-- Opening Marker --

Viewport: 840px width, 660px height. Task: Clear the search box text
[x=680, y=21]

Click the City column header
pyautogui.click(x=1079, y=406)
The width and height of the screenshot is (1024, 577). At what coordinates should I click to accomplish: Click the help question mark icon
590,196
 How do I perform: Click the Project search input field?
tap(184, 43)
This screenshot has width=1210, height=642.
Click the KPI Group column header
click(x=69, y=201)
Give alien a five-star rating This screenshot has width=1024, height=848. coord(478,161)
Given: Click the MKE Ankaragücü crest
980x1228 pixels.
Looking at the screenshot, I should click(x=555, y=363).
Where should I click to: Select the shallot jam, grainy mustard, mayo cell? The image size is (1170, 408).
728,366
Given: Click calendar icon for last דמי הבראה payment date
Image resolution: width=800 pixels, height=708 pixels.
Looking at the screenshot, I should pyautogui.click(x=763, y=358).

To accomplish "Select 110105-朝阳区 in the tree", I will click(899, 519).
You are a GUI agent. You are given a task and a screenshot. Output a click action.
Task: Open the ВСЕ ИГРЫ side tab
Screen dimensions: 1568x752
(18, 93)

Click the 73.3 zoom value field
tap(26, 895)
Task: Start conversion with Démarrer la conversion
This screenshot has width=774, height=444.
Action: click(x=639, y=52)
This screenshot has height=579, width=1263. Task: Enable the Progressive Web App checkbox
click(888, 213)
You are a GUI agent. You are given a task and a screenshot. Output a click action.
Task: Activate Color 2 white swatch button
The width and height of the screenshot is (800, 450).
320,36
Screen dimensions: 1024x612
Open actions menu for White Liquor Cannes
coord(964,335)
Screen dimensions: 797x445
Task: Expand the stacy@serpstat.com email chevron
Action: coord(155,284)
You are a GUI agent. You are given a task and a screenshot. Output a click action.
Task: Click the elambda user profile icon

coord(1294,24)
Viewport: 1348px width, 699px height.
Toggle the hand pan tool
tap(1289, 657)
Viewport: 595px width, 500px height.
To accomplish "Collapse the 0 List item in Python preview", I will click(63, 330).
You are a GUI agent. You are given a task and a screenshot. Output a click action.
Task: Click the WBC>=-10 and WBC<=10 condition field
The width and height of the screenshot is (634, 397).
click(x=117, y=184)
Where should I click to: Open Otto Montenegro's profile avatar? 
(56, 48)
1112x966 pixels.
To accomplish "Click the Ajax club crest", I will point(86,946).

-- Closing Marker --

▶ _REQUIRED ACTION_
Reproduce the lines from the one containing "Image resolution: width=800" to the end of the entries, keeping both ends and adding nothing.

▶ _RESPONSE BOX_
Image resolution: width=800 pixels, height=708 pixels.
Looking at the screenshot, I should pyautogui.click(x=763, y=358).

To accomplish "Select 110105-朝阳区 in the tree", I will click(899, 519).
You are a GUI agent. You are given a task and a screenshot. Output a click action.
Task: Open the ВСЕ ИГРЫ side tab
Screen dimensions: 1568x752
(18, 93)

Click the 73.3 zoom value field
tap(26, 895)
Task: Start conversion with Démarrer la conversion
This screenshot has width=774, height=444.
Action: click(x=639, y=52)
This screenshot has height=579, width=1263. Task: Enable the Progressive Web App checkbox
click(888, 213)
You are a GUI agent. You are given a task and a screenshot. Output a click action.
Task: Activate Color 2 white swatch button
The width and height of the screenshot is (800, 450).
320,36
Screen dimensions: 1024x612
Open actions menu for White Liquor Cannes
coord(964,335)
Screen dimensions: 797x445
Task: Expand the stacy@serpstat.com email chevron
Action: coord(155,284)
You are a GUI agent. You are given a task and a screenshot. Output a click action.
Task: Click the elambda user profile icon

coord(1294,24)
Viewport: 1348px width, 699px height.
Toggle the hand pan tool
tap(1289, 657)
Viewport: 595px width, 500px height.
To accomplish "Collapse the 0 List item in Python preview", I will click(63, 330).
You are a GUI agent. You are given a task and a screenshot. Output a click action.
Task: Click the WBC>=-10 and WBC<=10 condition field
The width and height of the screenshot is (634, 397).
click(x=117, y=184)
Where should I click to: Open Otto Montenegro's profile avatar? 
(56, 48)
1112x966 pixels.
To accomplish "Click the Ajax club crest", I will point(86,946).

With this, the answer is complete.